Cuando
hablamos de innovación todos pensamos en cambio, todos estamos de acuerdo en
que hay que cambiar las cosas, pero pocos tienen en cuenta que para llevar a
cabo un cambio primero tenemos que cambiar nosotros.
“Yo
quiero cambiar el mundo”, “Quiero cambiar las cosas”, “Deberíamos hacer algo
para cambiar esto”, … estas son algunas de las frases que continuamente
repetimos en nuestro día a día, pero ¿realmente nos movemos?
Creo
que a través de esta asignatura podremos entender con más exactitud que es
innovación educativa, por qué es necesaria y en qué medida y por qué nos
debemos involucrar, cuáles son las trabas que nos encontramos, … Y porque innovación educativa no es sólo introducir nuevas tecnologías en las aulas.
Cada
una y uno de nosotros cuando reflexionemos “certificaremos” aquellas frases y
querremos llevarlas a cabo, pero desafortunadamente en el momento que ocupemos
nuestro puesto en un centro escolar nos veremos limitados, no sólo por la
escasez de recursos, si no por los continuos cambios en educación, ahora esta
ley, mañana otra y pasado quién sabe, por la extensa burocracia administrativa
de cada año, por el desánimo de los docentes y un largo etc…
Quizás
muchos de vosotros/as compañeras de curso, pensaréis ¡qué exagerada!
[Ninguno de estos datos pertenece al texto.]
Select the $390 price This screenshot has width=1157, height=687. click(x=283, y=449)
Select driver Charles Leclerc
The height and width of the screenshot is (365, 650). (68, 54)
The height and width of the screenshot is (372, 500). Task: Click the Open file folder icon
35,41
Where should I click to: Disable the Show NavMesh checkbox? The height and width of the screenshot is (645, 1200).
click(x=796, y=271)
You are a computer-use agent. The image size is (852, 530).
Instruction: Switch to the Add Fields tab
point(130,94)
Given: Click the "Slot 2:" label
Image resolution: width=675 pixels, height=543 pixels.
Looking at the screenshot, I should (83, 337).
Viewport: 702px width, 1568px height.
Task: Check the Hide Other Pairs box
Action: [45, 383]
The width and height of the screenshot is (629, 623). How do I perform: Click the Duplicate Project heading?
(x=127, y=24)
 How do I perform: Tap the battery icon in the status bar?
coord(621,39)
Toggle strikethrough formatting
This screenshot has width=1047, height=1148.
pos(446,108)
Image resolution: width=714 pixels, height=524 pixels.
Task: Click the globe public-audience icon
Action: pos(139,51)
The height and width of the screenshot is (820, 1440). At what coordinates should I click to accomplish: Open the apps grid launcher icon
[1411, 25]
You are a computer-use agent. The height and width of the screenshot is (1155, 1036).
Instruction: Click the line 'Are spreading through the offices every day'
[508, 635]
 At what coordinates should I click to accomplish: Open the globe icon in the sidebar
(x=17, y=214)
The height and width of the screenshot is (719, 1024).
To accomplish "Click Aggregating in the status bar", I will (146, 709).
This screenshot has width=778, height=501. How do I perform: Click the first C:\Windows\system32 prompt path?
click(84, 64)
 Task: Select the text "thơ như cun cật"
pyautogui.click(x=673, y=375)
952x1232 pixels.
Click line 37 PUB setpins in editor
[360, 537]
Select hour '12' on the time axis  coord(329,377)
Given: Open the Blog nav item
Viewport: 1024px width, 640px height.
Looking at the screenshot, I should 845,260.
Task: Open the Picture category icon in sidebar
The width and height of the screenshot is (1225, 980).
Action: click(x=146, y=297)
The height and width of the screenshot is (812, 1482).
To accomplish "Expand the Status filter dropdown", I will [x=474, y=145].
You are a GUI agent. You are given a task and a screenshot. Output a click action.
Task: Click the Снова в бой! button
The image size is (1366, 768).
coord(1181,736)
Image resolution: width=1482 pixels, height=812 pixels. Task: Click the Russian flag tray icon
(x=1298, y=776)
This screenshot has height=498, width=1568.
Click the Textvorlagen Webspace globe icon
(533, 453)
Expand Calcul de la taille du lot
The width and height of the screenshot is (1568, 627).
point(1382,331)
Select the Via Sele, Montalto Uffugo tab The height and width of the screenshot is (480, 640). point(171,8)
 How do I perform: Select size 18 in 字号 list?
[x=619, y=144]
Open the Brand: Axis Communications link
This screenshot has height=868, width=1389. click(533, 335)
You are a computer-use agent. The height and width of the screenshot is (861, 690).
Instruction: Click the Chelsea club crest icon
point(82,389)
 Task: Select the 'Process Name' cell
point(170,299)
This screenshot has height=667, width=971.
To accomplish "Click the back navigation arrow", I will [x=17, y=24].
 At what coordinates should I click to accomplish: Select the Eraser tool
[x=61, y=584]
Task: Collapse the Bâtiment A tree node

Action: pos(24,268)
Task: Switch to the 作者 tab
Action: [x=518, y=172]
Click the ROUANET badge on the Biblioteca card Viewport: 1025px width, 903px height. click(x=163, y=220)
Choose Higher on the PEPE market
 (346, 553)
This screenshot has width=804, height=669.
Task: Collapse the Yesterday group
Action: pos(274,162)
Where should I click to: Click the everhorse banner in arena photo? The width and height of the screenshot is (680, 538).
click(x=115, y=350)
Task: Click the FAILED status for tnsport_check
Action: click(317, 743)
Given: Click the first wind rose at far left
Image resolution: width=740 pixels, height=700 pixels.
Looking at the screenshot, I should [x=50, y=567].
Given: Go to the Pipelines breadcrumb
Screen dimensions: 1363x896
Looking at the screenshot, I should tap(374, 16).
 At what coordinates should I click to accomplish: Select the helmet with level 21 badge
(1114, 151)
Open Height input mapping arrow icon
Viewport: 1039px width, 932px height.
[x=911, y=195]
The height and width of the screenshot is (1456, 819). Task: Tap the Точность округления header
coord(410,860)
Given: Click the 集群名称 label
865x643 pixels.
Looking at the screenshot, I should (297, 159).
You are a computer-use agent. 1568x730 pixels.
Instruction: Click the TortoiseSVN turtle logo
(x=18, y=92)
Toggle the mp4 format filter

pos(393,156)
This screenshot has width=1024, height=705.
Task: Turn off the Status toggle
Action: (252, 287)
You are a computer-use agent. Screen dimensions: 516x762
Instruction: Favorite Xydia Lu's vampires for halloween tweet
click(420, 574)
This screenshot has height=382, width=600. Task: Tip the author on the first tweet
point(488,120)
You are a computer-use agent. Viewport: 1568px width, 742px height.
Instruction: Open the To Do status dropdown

Pero es
como yo a lo largo de estos años vengo observando (tengo dos hijas): la
innovación es limitada, se elabora pero no se lleva a cabo como se debería ¿el
por qué?, es algo que cada día me pregunto.
Seguro que a lo largo de estas semanas después de leer y analizar lograremos vislumbrar porque hay tantos inconvenientes para que realmente se produzcan cambios, cambios reales y cambiaré mi visión.